- **Задания**:
A: Какие цветы росли прямо в грунте в дальнем конце сада, судя по воспоминаниям о детстве?
B: Продолжите воспоминания о детстве и близких людях, начав сразу после последнего предложения фрагмента.

══ Фрагмент текста

Как передать любовь моего отца и ту удивительную, никогда больше не встреченную в жизни мудрость, которая была в нем заключена и которая держала меня в своих крепких объятиях первые 17 лет моей жизни? Как передать звук его шагов, контуры его сутуловатой спины, неповторимую прелесть и значительность интонаций его голоса, для меня звучавшего непререкаемой силой закона, красоту его широкой мужской руки, огонь выпуклых черных глаз?
Как в словах закрепить запах сырой земли в дальнем, немного жутком, конце сада и запах гиацинтов, которые там росли прямо в грунте? И значение карканья множества ворон, осевших на яблонях и грушах в наступающих сумерках зимнего дня? И щемящую сладость дружбы и первых юношеских мечтаний во время жизни в колонии и многое, многое, многое другое.
Как рассказать о звуках колокольного звона вечерами в субботу или в сверкающие пасхаль-ные дни, о восторженном увлечении играми, уюте английской речи — языка моего детства?
Как передать облик удивительного человека, одной из основ детских лет, — Лили, носительницы огромного внутреннего богатства, щедро расточавшегося перед детьми человека, бывшего для нее дороже жизни?
Наконец, как рассказать об основе жизни, втором воздухе, без которого невозможно было дыхание, о безграничной любви моей мамы, ушедшей от меня 12 лет назад и постоянно мной до сих пор ощущаемой?
Все это встает передо мною одновременно. Я вижу лесную дорожку в Силламягах, где папа начал набрасывать кучу сосновых шишек, и набрасывали мы и все проходившие по дорожке знакомые, пока она не выросла до огромных размеров. Вижу его согнутую фигуру, когда он бросает плоские камешки так, чтобы они прыгали по воде.
Вижу золотистые пушистые волосы вокруг высокого лба Вячеслава Иванова и удивитель-ный изгиб его тонких губ. Передо мной возникают глубокие, ежеминутно меняющие цвет глаза Андрея Белого, когда он, на секунду остановившись в своей поражающей необычностью речи, вдруг загадочно улыбнется и застынет, словно прислушиваясь к чему-то таинственному, происходящему у него внутри.
Я вижу картинку с изображением австралийской женщины, идущей по воде, над моей кроваткой и коврик с двумя оленями на полу. Вижу над кроватью Сережи картину — порт с кораблями, в которую взгляд уходил далеко-далеко, блуждая по набережным и палубам.

════
══ Представленные данные

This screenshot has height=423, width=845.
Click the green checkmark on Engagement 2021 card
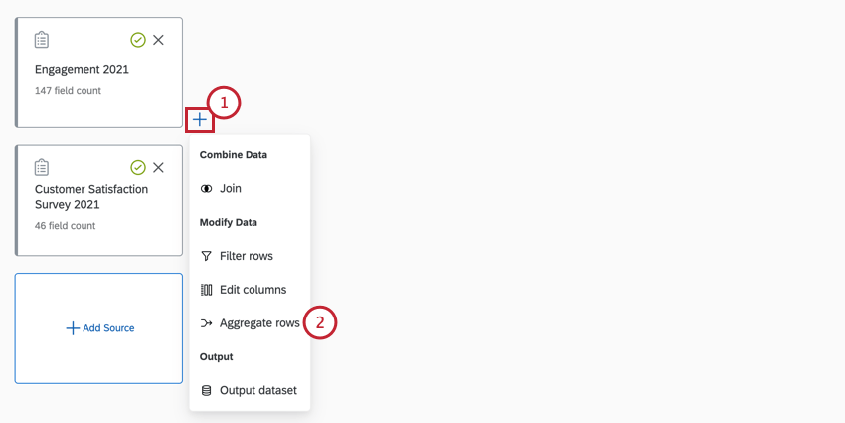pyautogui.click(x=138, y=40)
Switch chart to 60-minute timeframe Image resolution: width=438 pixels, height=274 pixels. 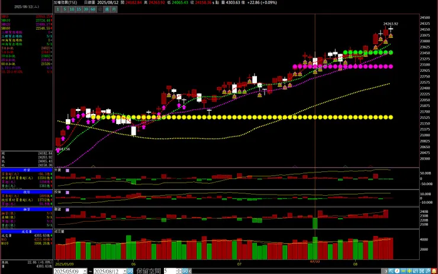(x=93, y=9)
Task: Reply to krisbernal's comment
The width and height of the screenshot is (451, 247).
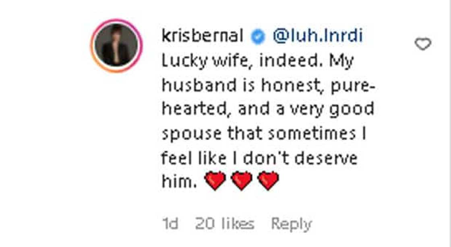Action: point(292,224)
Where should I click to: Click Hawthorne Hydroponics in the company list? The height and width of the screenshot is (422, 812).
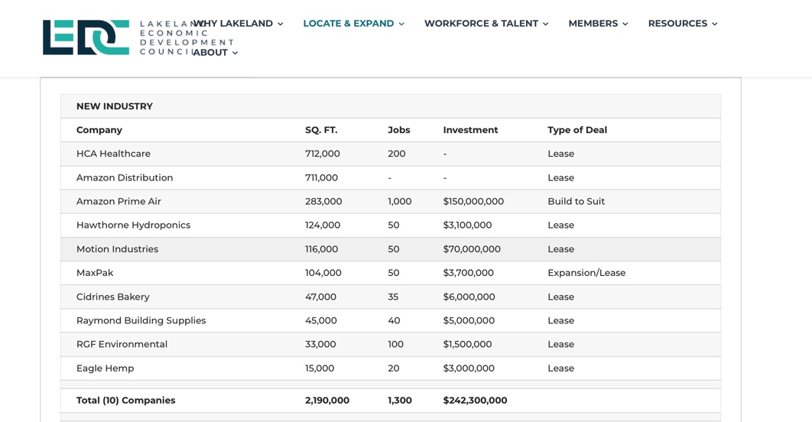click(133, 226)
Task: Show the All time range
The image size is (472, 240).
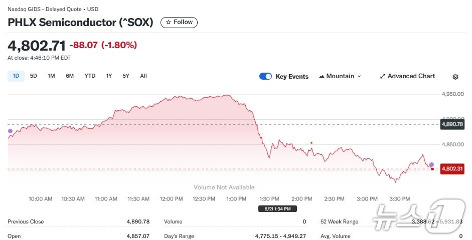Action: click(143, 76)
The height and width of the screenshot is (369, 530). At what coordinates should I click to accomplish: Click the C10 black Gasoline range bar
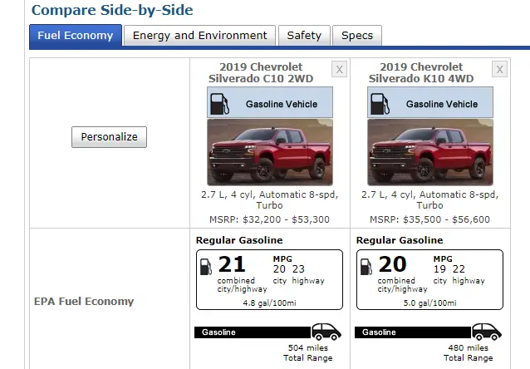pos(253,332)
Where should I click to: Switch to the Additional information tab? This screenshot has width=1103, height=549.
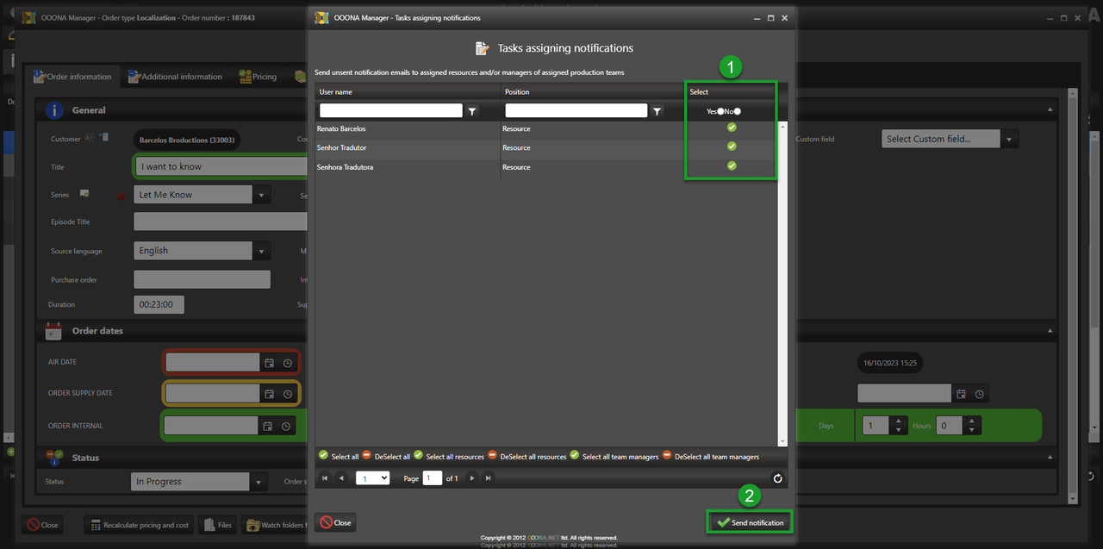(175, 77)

════
══ Представленные данные

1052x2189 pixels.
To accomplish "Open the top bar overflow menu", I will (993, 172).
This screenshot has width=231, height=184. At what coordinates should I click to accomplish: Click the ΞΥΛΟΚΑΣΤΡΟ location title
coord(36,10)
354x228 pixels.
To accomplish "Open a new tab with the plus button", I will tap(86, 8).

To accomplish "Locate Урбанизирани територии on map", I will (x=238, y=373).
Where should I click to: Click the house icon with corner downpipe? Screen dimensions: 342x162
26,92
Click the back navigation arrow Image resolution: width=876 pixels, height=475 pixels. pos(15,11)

════

- **Ответы**:
A: Гиацинты.

B:
И странно: я сижу в той же самой комнате, где все это было, среди тех же стен и под тем же потолком, я — старая, седая женщина со сморщенной кожей, без зубов и с иссохшей душой. И вдруг сквозь очертания закрывающих стены предметов выступают узоры палевых обоев с гирляндами и букетами роз, мое собственное тело словно съеживается, приобретая упругость, и я вновь на какую-то долю секунды ощущаю себя маленькой, доброй и счастливой, вижу крошечные, вечно подвижные ручки с шершавой заскорузлой кожей, чувствую на шее жесткую растрепанную косичку. Когда мне приходится проходить по унылому пустырю на месте прежнего волшебно-прекрасного сада под окнами наших комнат, я иногда замедляю шаги, и передо мной, словно галлюцинация, возникают смутные тени деревьев — яблонь и груш, сирени и жасмина, моего любимого ясеня, который стоял прямо за окном и которому я в летние ночи так часто поверяла свои юношеские чувства.
Я вижу высокую траву, усеянную желтыми головками одуванчиков, и из-за стволов передо мной возникает полная фигура Лили в полосатом полотняном фартуке с лейкой и лопаткой в руках. И мне не столько жаль ушедшей жизни, сколько жаль утраченного богатства собственной души, когда-то глубокой и тонкой, а теперь высохшей наподобие ядра негодного лесного ореха. И глядя в меркнущее после заката весеннее небо, я живу не настоящим, а тем щемящим, острым ощущением предчувствия счастья, которое возникало в такие весенние дни или вечера вплоть до последней весны жизни — 1941 года, когда жизнь вдруг вспыхнула неожиданным ярким огнем и тут же, сразу потускнела, чтобы такой и остаться в дальнейшем.
Если я пытаюсь проникнуть памятью в самые истоки моего существования, то я больше всего для первых сознательных мгновений ощущаю — папу. Не маму, не Сережу, не игрушки, а папу. Должно быть, величие его личности, яркость индивидуальности ощущались крошечным существом, только вступающим в жизнь, сильнее всего. "Папа" было первым моим словом, а с его концом ушла богатейшая, самая мудрая и подлинная часть жизни, оставив зияющую пустоту, ничем не заполнившуюся никогда. От него принималось все как непререкаемое.